The polling firm Bendixen & Amandi talked to 400 likely voters on cell or land telephones between Sept. 1 and Sept. 5. The margin of error is plus or minus 4.9%. I’m writing about this poll because I was given the entire survey, not just a summary or a press release.
Chuck Rocha, the Nuestro PAC senior adviser encouraging a Garcia mayoral bid, said “running one of the nation’s largest cities would be a great indicator of the power of the Latino vote.”
Top issue: At 44%, crime — that is, gun violence and the murder rate — is the top concern. Every other issue was under 7%.
On track? 55% said the city is headed in the wrong direction; 33% right track; 12% don’t know or were undecided.
Lightfoot approval: 17% strongly approved of Lightfoot’s handling of her job as mayor; 27% somewhat approve; 26% somewhat disapprove; 28% strongly disapprove.
The Feb. 28 horse race: Counting respondents who lean toward a contender, here are the results to the question: “If the election were today, whom would you vote for?”
Please note this is a fluid barometer, a snapshot of people who are in or seriously mulling a mayoral bid. Most, not all, names being mentioned were polled.
Still, it shows the steep uphill battle ahead for many contemplating the race. Keep in mind 67% of those surveyed said they could “still potentially change” their choice.
Businessman Willie Wilson: 13%
Former Chicago Public Schools chief Paul Vallas: 9%
Former Gov. Pat Quinn: 6%
Hovering between 0% and 4% - State Rep. Kam Buckner, D-Chicago; marketing executive and community activist Ja’Mal Green; Cook County Commissioner Brandon Johnson; Ald. Sophia King (4th); Ald. Raymond Lopez (15th); Ald. Roderick Sawyer (6th).
Favorability: Garcia scores 56% as very or somewhat favorable; Wilson scores 49 %; 47% for Lightfoot; 46% for Quinn; 38% for Vallas. Everyone else is under 26%.
Unfavorability: Looking at the somewhat to very unfavorable front, where a smaller number is better — Lightfoot, 47%; Wilson, 29%; Quinn, 28%; Garcia, 20%; Vallas, 17%.
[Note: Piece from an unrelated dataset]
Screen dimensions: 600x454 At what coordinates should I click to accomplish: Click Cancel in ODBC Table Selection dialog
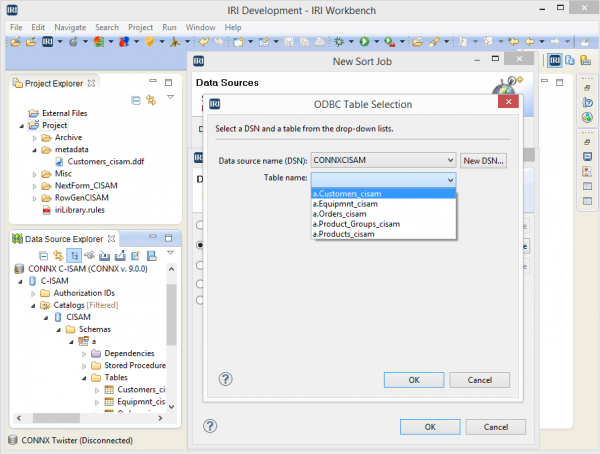pos(479,380)
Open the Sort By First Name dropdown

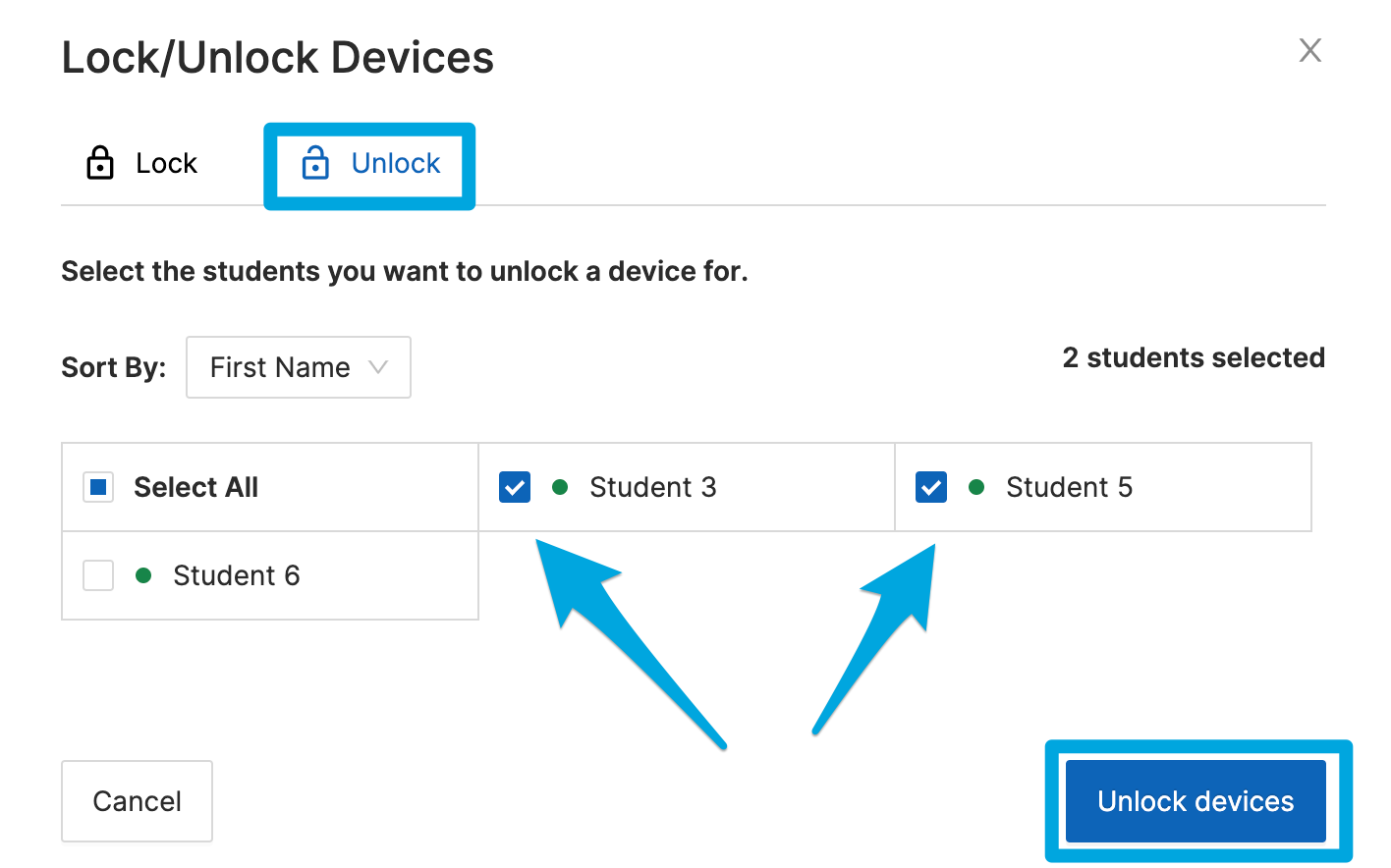tap(298, 367)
Name ID: In this one, a high number shows a lack of name recognition. Adding to the challenge of not being known: Only Lightfoot, Garcia and Wilson — as of Sunday — have demonstrated an ability to fund citywide campaigns. Vallas has hired nationally known campaign consultants, suggesting he has lined up some money.
Only 6% did not recognize Lightfoot’s name or know enough to have an opinion; in contrast to 22% for Wilson; 24% for Garcia; 26% for Quinn; 45% for Vallas; 59% for Green; 60% for Lopez; 64% for Sawyer and King; 77%, for Buckner; and 78% for Johnson.
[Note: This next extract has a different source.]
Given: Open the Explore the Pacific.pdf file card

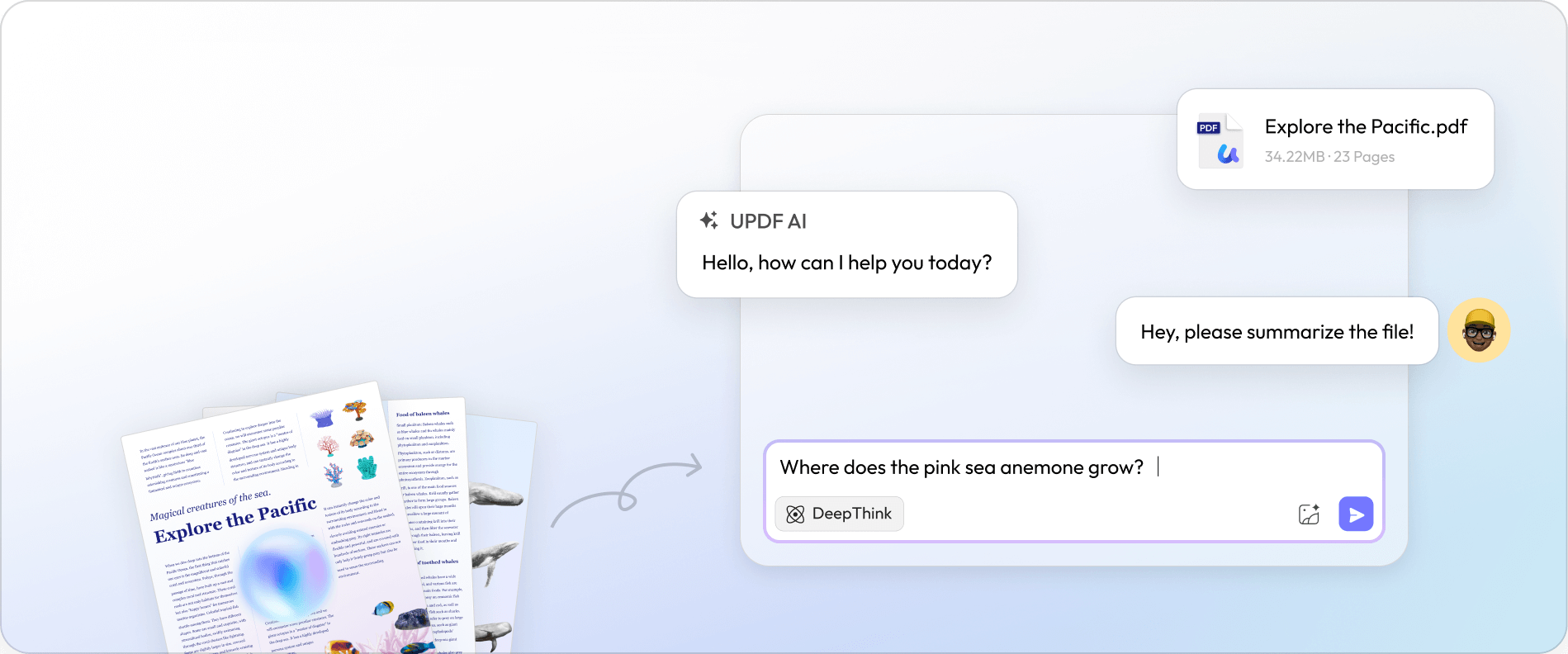Looking at the screenshot, I should 1334,140.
By race: Top three candidates by respondents who identified as white: Garcia, 23%; Lightfoot, 22%; Vallas, 16%.
Top three, by respondents who said they were Black: Lightfoot, 33%; Wilson, 19%; Garcia, 14%.
Top two, by respondents who said they were Hispanic: Garcia, 48%; Lightfoot 23%. All others below 5%.
Top three, by respondents who said they identify as Asian: Lightfoot, 33%; Quinn and Wilson, 17%. Everyone else at 0%.
More poll demographics: Respondents were 52% female; 48% male. They self-identified as 48% white; 30% Black; 19% Hispanic/Latino; 2% Asian. Some 37% had, before taxes, annual household incomes of less than $50,000; 31% between $50,000 and $100,000; and 25% more than $100,000. Some 88% of the respondents said they are “very likely” to vote Feb. 28.